Imagine then, my surprise and joy when last week I chanced upon the holy grail of the library dinosaur aisle venture; a new How to Draw Dinosaurs book that I've never even seen or heard of. That library-specific, quietly excited dying crow noise welled up in my throat. I quickly checked it out using my mother's library card number and she will definitely be paying the fee for a non-returned book because it's a very slippery book and I'm sure to accidentally drop it into a vent or a suitcase or otherwise somehow "lose" it.
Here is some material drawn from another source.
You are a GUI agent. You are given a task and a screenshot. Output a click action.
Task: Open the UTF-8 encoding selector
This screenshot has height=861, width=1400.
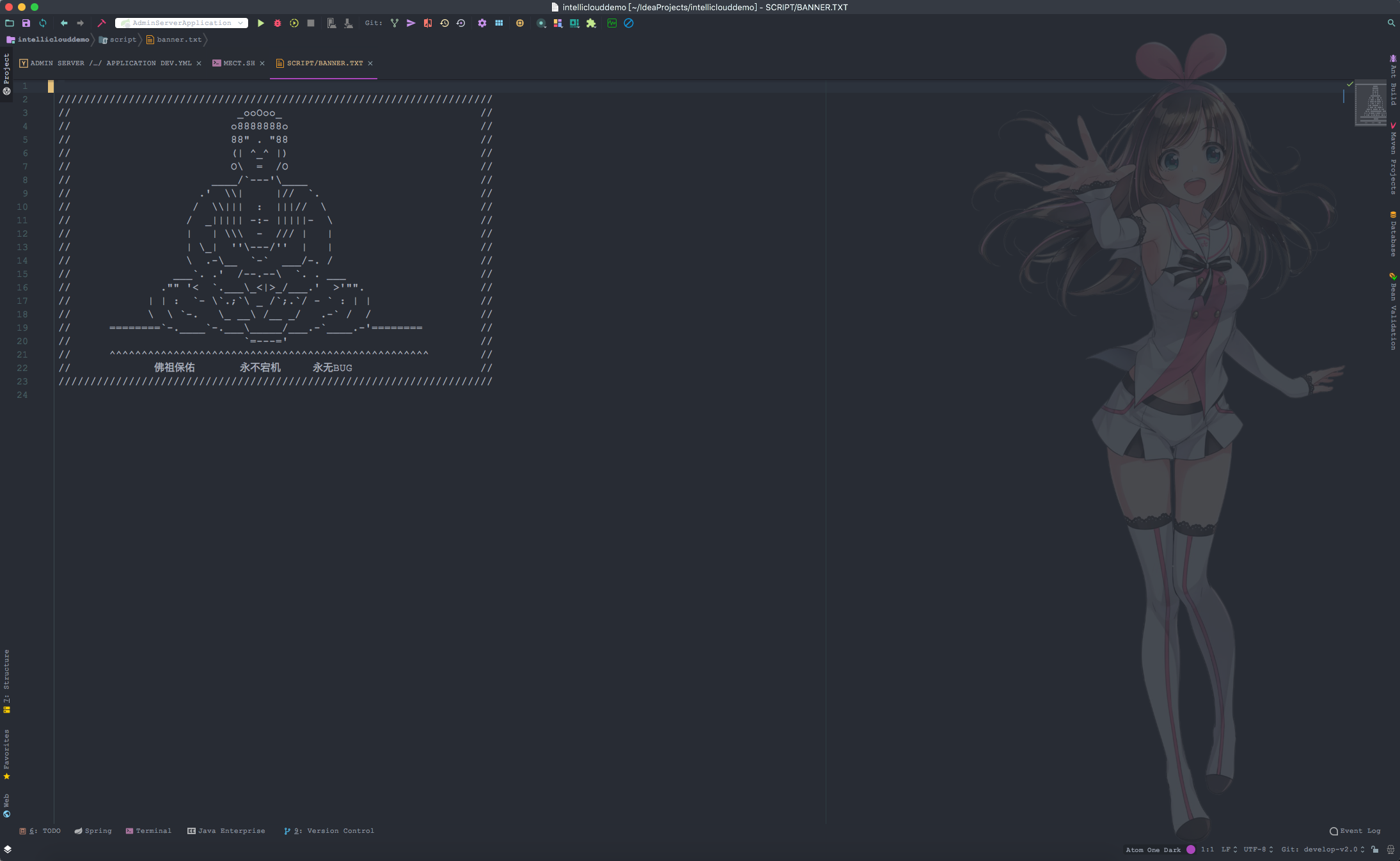(1258, 849)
And this book is actually really, really good. It's almost too good. The process is a little bit like this:
Like the guy just comes flying out of the gates with these unapologetically organic curves and angles that are tricky enough for me to reproduce, let alone some poor ten year old who would be better served by at least a couple straight lines to hang things on and some geometric shapes to help understand why things are going where. But the illustrations themselves are pretty amazing, and the anatomy is surprisingly on point and up-to-date.
And I've run out of Norris-thing manifestations to post, and my next self-portrait is getting a little extra attention, so I'm just going to start posting these as I go through the book. There's nothing more enjoyable than exercising your own creative expression and vision, but there's something uniquely cathartic about just following instructions and giving your right brain a breather.
So, enjoy these. The book is How to Draw Incredible Dinosaurs and the fantastic illustrations are done by Juan Calle. Execution and extra zazz courtesy of me.
Hope everyone is enjoying their summer and doing well. Sidenote - incoming polyphasic sleep update soon.